• _Dataset content_

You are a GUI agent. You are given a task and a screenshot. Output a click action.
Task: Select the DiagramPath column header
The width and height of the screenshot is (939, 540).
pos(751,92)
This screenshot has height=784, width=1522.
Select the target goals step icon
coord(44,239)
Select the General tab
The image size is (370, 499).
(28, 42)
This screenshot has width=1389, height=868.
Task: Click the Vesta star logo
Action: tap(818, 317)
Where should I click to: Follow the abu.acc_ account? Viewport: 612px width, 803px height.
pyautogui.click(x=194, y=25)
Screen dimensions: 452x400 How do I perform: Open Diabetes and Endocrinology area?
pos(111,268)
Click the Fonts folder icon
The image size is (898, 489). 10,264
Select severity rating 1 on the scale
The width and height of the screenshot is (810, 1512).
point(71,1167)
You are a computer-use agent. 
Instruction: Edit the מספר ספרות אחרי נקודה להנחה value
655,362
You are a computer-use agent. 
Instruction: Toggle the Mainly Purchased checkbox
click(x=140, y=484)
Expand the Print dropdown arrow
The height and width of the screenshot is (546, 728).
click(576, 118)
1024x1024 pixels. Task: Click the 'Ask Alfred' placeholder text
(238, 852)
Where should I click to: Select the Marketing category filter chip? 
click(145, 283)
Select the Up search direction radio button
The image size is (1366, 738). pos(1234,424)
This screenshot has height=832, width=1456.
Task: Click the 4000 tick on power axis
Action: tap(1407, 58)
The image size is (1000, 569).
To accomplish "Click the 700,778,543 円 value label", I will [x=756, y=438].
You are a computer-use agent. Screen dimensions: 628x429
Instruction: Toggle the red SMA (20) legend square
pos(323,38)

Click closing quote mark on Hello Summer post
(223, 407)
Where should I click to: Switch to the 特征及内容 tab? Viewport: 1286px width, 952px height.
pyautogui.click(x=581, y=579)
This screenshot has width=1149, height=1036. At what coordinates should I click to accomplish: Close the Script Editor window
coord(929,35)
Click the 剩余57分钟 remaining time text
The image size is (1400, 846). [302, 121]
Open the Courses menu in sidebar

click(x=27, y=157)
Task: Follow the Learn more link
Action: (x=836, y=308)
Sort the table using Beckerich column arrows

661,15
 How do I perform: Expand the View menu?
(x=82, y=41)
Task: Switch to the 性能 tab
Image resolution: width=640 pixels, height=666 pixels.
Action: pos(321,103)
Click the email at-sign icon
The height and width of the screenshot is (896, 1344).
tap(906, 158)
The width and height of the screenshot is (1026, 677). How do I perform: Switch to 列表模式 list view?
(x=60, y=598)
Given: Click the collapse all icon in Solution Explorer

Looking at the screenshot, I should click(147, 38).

• _Prompt_
State how many lines in the entries hold "agent", please, with no other words.

• _Response below_
4